Japanese citizenship is also at a crossroads. It could be re-invented to include gender equality and multicultural diversity. This would drive freedom, innovation and inter-group solidarity, all keys to democratic and economic resilience for the Reiwa era. It will take diligent caregiving by political and economic elites for at least two decades, but of all societies, I think Japan is best equipped to usher in structural changes quickly to regain a competitive global edge by building a more inclusive and global-minded liberal democracy. 

Like bio-diversity, social diversity coupled with the power of radical individuality is what fuels the creative adaptation of human societies. Creating a sustainable space of togetherness on Earth must become our singular focus. It must become a collective project that inspires to action all the way to the grassroots. Great democracies and resilient cultures are not improvised; they are carefully curated and consciously built upon practices of individual freedom, respect for diversity and social solidarity.

Anne McDonald

Professor, Sophia University Graduate School of Global Environmental Studies
Project Professor, Keio University Faculty of Economics
SAG Member, UN Food and Agriculture Organization (FAO) GIAHS Programme

How long before the world daily confronts climate change?

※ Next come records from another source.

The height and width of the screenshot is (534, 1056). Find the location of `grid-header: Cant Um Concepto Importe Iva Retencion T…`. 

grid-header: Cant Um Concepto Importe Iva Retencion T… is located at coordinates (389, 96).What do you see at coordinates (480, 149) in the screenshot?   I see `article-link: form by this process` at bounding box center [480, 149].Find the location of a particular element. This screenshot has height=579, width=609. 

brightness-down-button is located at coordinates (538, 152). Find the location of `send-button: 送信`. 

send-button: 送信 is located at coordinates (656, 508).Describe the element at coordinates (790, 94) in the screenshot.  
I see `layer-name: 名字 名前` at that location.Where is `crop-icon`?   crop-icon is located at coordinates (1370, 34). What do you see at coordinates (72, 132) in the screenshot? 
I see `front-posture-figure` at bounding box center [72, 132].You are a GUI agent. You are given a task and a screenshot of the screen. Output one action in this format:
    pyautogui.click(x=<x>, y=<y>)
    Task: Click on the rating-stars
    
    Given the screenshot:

We’re already there. The last decade was the warmest ever recorded and the aggregate cost of disasters related to climate change in those years was US$840 billion, or an average of US$84 billion a year. Further, if we turn our attention to the challenges posed to human health and security, in 2019 disasters such as flooding, cyclones and other extreme weather events displaced approximately 24.5 million people in 140 countries. Climate change is not a future possibility, but a living reality that requires urgent action.

Is anything being done to improve the situation? 

For the past 25 years I’ve been working with field-based researchers, government officials and community leaders in agriculture and fisheries in Japan and more recently with the UN FAO on identifying the challenges that climate change is posing to food production, particularly among small-scale farmers and fisher communities who are among the more vulnerable to the adverse impacts of climate change and biodiversity loss. 

Though the challenges are daunting, there is also a lot of inspiring collaborative work on the ground among multiple stakeholders. For example, in Japan every prefecture has research stations that work directly with farmers and fisherpeople. Agricultural stations are working to develop new crop varieties that will hopefully be more resilient. They’re not only looking to science for potential solutions, but are trying to draw on traditional resource management practices that might reduce risks and contribute to dynamic adaptive management needs. There is a wealth of diverse knowledge sets and seeing these being integrated into practice and policy gives me hope for the future. 

We will need to change our mindsets to the new norm of not knowing how things will pan out.

When I think of Canada and Japan, it has been exciting to see our two countries come together as global leaders of marine environmental initiatives, such as those focused on marine debris and the blue economy. The ocean makes up 70 per cent of planet Earth. If we can tap into the estimated US$24 trillion of the ocean’s assets in an environmentally sound way, we might charter new frontiers of global sustainability. The blue economy is expected to grow at twice the rate of the mainstream economy by 2030, so with Canada and Japan leading this I believe we could initiate the paradigm shift needed to combat climate change and its myriad of challenges.

How do you recommend our readers deal with this crisis? 

Unfortunately, there are no silver bullet answers in times of crisis. With uncertainty as the new norm of daily life, for better or worse, we will need to change our mindsets to the new norm of not knowing how things will pan out. Not being able to “read the future” should not be a reason for inaction, but all the more incentive to become informed global citizens and positive actors of change.